**TASK GOAL:** Give back the entire listing exactly as it was provided.

**DATA FOR PROCESSING:**
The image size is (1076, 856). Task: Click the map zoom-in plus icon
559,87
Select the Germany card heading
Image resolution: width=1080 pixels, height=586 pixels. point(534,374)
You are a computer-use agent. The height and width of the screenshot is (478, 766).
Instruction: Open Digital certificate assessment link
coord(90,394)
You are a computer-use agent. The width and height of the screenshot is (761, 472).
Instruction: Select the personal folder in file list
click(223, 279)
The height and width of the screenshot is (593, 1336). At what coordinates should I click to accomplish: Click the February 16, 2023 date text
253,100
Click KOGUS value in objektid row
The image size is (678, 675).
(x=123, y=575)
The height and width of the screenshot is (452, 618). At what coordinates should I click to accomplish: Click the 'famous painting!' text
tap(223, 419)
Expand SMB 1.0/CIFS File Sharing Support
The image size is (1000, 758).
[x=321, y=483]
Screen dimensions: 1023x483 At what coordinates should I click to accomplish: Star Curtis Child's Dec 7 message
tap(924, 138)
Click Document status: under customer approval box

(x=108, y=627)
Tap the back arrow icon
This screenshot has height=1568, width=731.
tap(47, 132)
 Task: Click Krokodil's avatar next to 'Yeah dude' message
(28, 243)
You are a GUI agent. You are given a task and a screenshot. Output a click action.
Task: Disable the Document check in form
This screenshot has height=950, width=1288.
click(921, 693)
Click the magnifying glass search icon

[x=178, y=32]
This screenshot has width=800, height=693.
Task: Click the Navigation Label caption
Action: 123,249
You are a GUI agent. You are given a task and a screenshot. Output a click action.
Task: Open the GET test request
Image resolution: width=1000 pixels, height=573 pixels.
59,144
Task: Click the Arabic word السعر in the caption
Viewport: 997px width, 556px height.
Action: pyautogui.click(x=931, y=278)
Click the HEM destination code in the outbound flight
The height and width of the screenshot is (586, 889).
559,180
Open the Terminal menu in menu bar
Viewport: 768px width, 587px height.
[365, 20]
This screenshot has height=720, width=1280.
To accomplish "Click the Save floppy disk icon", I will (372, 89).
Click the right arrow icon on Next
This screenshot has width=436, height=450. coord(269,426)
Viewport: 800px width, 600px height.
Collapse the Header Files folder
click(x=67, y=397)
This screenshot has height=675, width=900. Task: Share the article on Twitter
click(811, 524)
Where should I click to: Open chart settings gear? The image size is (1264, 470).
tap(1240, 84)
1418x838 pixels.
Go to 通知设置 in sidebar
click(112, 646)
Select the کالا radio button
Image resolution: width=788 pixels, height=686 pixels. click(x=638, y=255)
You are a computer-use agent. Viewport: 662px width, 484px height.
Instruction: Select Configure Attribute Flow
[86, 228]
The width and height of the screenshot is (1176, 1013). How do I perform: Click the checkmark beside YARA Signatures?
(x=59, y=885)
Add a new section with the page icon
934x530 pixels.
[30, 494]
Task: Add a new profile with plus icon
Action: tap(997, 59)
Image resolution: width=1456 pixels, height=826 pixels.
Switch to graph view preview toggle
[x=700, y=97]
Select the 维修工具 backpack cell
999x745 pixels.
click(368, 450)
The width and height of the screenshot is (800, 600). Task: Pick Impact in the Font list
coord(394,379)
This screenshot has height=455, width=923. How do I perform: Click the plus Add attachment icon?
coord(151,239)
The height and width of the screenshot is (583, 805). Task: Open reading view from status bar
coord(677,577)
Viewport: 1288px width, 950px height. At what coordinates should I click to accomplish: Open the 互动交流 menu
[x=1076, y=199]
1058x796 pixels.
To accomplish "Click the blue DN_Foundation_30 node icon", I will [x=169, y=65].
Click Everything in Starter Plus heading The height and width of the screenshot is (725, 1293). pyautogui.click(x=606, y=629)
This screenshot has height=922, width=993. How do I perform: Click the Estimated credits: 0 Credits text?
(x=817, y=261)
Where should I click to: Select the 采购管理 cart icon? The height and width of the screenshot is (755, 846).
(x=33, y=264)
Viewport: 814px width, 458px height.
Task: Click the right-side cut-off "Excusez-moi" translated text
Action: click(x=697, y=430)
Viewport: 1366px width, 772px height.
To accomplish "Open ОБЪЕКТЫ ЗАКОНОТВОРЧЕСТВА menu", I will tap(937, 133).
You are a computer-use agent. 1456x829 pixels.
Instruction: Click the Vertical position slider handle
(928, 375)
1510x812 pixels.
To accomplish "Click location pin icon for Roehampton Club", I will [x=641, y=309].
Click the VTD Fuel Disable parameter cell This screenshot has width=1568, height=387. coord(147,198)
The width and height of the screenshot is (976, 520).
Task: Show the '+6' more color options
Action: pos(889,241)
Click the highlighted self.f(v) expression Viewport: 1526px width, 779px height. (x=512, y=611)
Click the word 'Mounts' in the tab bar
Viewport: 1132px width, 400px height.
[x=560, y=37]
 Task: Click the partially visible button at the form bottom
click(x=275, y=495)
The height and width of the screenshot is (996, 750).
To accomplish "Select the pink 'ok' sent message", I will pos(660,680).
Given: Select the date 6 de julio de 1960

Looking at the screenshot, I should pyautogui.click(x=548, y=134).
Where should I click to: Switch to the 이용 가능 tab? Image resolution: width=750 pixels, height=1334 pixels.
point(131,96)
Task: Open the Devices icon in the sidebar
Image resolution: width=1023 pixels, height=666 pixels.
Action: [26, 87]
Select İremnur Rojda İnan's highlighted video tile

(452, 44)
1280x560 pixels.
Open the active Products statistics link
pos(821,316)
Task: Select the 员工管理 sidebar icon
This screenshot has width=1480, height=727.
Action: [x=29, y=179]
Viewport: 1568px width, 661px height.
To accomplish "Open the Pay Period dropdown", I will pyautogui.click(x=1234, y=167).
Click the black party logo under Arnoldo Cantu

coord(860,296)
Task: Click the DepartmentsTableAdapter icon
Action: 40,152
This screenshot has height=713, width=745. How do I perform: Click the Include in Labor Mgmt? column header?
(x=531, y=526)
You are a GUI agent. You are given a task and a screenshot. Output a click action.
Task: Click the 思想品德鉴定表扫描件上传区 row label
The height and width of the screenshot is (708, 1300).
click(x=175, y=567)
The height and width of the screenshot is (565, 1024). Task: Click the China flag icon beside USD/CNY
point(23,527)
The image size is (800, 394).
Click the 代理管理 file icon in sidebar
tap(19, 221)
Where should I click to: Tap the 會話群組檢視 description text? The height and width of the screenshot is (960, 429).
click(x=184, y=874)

**ANSWER BELOW:**
The image size is (1076, 856). Task: Click the map zoom-in plus icon
559,87
Select the Germany card heading
Image resolution: width=1080 pixels, height=586 pixels. point(534,374)
You are a computer-use agent. The height and width of the screenshot is (478, 766).
Instruction: Open Digital certificate assessment link
coord(90,394)
You are a computer-use agent. The width and height of the screenshot is (761, 472).
Instruction: Select the personal folder in file list
click(223, 279)
The height and width of the screenshot is (593, 1336). At what coordinates should I click to accomplish: Click the February 16, 2023 date text
253,100
Click KOGUS value in objektid row
The image size is (678, 675).
(x=123, y=575)
The height and width of the screenshot is (452, 618). At what coordinates should I click to accomplish: Click the 'famous painting!' text
tap(223, 419)
Expand SMB 1.0/CIFS File Sharing Support
The image size is (1000, 758).
[x=321, y=483]
Screen dimensions: 1023x483 At what coordinates should I click to accomplish: Star Curtis Child's Dec 7 message
tap(924, 138)
Click Document status: under customer approval box

(x=108, y=627)
Tap the back arrow icon
This screenshot has height=1568, width=731.
tap(47, 132)
 Task: Click Krokodil's avatar next to 'Yeah dude' message
(28, 243)
You are a GUI agent. You are given a task and a screenshot. Output a click action.
Task: Disable the Document check in form
This screenshot has height=950, width=1288.
click(921, 693)
Click the magnifying glass search icon

[x=178, y=32]
This screenshot has width=800, height=693.
Task: Click the Navigation Label caption
Action: 123,249
You are a GUI agent. You are given a task and a screenshot. Output a click action.
Task: Open the GET test request
Image resolution: width=1000 pixels, height=573 pixels.
59,144
Task: Click the Arabic word السعر in the caption
Viewport: 997px width, 556px height.
Action: pyautogui.click(x=931, y=278)
Click the HEM destination code in the outbound flight
The height and width of the screenshot is (586, 889).
559,180
Open the Terminal menu in menu bar
Viewport: 768px width, 587px height.
[365, 20]
This screenshot has height=720, width=1280.
To accomplish "Click the Save floppy disk icon", I will (372, 89).
Click the right arrow icon on Next
This screenshot has width=436, height=450. coord(269,426)
Viewport: 800px width, 600px height.
Collapse the Header Files folder
click(x=67, y=397)
This screenshot has height=675, width=900. Task: Share the article on Twitter
click(811, 524)
Where should I click to: Open chart settings gear? The image size is (1264, 470).
tap(1240, 84)
1418x838 pixels.
Go to 通知设置 in sidebar
click(112, 646)
Select the کالا radio button
Image resolution: width=788 pixels, height=686 pixels. click(x=638, y=255)
You are a computer-use agent. Viewport: 662px width, 484px height.
Instruction: Select Configure Attribute Flow
[86, 228]
The width and height of the screenshot is (1176, 1013). How do I perform: Click the checkmark beside YARA Signatures?
(x=59, y=885)
Add a new section with the page icon
934x530 pixels.
[30, 494]
Task: Add a new profile with plus icon
Action: tap(997, 59)
Image resolution: width=1456 pixels, height=826 pixels.
Switch to graph view preview toggle
[x=700, y=97]
Select the 维修工具 backpack cell
999x745 pixels.
click(368, 450)
The width and height of the screenshot is (800, 600). Task: Pick Impact in the Font list
coord(394,379)
This screenshot has height=455, width=923. How do I perform: Click the plus Add attachment icon?
coord(151,239)
The height and width of the screenshot is (583, 805). Task: Open reading view from status bar
coord(677,577)
Viewport: 1288px width, 950px height. At what coordinates should I click to accomplish: Open the 互动交流 menu
[x=1076, y=199]
1058x796 pixels.
To accomplish "Click the blue DN_Foundation_30 node icon", I will [x=169, y=65].
Click Everything in Starter Plus heading The height and width of the screenshot is (725, 1293). pyautogui.click(x=606, y=629)
This screenshot has height=922, width=993. How do I perform: Click the Estimated credits: 0 Credits text?
(x=817, y=261)
Where should I click to: Select the 采购管理 cart icon? The height and width of the screenshot is (755, 846).
(x=33, y=264)
Viewport: 814px width, 458px height.
Task: Click the right-side cut-off "Excusez-moi" translated text
Action: click(x=697, y=430)
Viewport: 1366px width, 772px height.
To accomplish "Open ОБЪЕКТЫ ЗАКОНОТВОРЧЕСТВА menu", I will tap(937, 133).
You are a computer-use agent. 1456x829 pixels.
Instruction: Click the Vertical position slider handle
(928, 375)
1510x812 pixels.
To accomplish "Click location pin icon for Roehampton Club", I will [x=641, y=309].
Click the VTD Fuel Disable parameter cell This screenshot has width=1568, height=387. coord(147,198)
The width and height of the screenshot is (976, 520).
Task: Show the '+6' more color options
Action: pos(889,241)
Click the highlighted self.f(v) expression Viewport: 1526px width, 779px height. (x=512, y=611)
Click the word 'Mounts' in the tab bar
Viewport: 1132px width, 400px height.
[x=560, y=37]
 Task: Click the partially visible button at the form bottom
click(x=275, y=495)
The height and width of the screenshot is (996, 750).
To accomplish "Select the pink 'ok' sent message", I will pos(660,680).
Given: Select the date 6 de julio de 1960

Looking at the screenshot, I should pyautogui.click(x=548, y=134).
Where should I click to: Switch to the 이용 가능 tab? Image resolution: width=750 pixels, height=1334 pixels.
point(131,96)
Task: Open the Devices icon in the sidebar
Image resolution: width=1023 pixels, height=666 pixels.
Action: [26, 87]
Select İremnur Rojda İnan's highlighted video tile

(452, 44)
1280x560 pixels.
Open the active Products statistics link
pos(821,316)
Task: Select the 员工管理 sidebar icon
This screenshot has width=1480, height=727.
Action: [x=29, y=179]
Viewport: 1568px width, 661px height.
To accomplish "Open the Pay Period dropdown", I will pyautogui.click(x=1234, y=167).
Click the black party logo under Arnoldo Cantu

coord(860,296)
Task: Click the DepartmentsTableAdapter icon
Action: 40,152
This screenshot has height=713, width=745. How do I perform: Click the Include in Labor Mgmt? column header?
(x=531, y=526)
You are a GUI agent. You are given a task and a screenshot. Output a click action.
Task: Click the 思想品德鉴定表扫描件上传区 row label
The height and width of the screenshot is (708, 1300).
click(x=175, y=567)
The height and width of the screenshot is (565, 1024). Task: Click the China flag icon beside USD/CNY
point(23,527)
The image size is (800, 394).
Click the 代理管理 file icon in sidebar
tap(19, 221)
Where should I click to: Tap the 會話群組檢視 description text? The height and width of the screenshot is (960, 429).
click(x=184, y=874)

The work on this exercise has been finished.